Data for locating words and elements
— BEGIN —

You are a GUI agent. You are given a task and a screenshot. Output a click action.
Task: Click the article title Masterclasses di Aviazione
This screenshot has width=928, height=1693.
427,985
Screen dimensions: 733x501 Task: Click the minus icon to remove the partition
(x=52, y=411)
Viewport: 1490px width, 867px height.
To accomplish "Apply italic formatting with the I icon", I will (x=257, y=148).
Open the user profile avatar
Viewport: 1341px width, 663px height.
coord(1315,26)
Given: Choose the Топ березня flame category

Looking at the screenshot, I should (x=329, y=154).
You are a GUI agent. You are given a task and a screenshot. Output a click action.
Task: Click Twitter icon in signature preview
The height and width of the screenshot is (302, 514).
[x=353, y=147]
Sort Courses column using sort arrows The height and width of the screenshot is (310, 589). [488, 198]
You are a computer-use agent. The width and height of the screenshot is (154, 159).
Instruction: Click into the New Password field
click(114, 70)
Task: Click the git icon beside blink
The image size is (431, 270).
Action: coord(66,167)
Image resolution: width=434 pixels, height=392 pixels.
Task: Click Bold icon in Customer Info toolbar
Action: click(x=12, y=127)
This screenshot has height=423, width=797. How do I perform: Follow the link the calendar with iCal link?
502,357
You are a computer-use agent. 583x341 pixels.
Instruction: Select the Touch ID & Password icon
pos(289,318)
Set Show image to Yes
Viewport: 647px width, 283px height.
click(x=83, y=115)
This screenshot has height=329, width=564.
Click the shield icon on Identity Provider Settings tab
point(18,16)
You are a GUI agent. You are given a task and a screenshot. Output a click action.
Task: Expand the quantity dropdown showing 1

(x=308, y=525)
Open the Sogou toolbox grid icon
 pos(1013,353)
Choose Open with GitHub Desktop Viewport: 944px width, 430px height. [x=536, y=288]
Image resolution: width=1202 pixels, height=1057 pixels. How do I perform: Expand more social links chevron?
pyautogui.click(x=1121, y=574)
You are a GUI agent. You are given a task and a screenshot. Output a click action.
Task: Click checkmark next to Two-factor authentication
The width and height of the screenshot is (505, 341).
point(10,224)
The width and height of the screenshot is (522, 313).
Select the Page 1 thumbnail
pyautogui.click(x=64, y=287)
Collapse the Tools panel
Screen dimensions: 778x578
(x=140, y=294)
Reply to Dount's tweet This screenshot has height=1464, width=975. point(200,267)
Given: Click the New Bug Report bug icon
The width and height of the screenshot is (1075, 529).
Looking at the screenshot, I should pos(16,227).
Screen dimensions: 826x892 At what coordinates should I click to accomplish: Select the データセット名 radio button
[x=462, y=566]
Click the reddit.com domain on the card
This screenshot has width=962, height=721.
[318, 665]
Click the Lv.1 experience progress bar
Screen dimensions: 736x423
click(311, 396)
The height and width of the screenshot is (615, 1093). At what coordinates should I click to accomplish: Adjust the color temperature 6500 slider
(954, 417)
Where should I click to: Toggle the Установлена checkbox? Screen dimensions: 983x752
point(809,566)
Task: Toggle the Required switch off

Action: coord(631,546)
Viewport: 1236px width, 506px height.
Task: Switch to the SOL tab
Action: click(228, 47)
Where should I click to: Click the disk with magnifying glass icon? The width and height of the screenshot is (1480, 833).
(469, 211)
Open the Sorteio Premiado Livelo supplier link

— END —

▸ WHAT IS ASKED: Extract every line verbatim, from the line containing "Where should I click to: Toggle" down to the final line of the records.

▸ ANSWER:
Where should I click to: Toggle the Установлена checkbox? Screen dimensions: 983x752
point(809,566)
Task: Toggle the Required switch off

Action: coord(631,546)
Viewport: 1236px width, 506px height.
Task: Switch to the SOL tab
Action: click(228, 47)
Where should I click to: Click the disk with magnifying glass icon? The width and height of the screenshot is (1480, 833).
(469, 211)
Open the Sorteio Premiado Livelo supplier link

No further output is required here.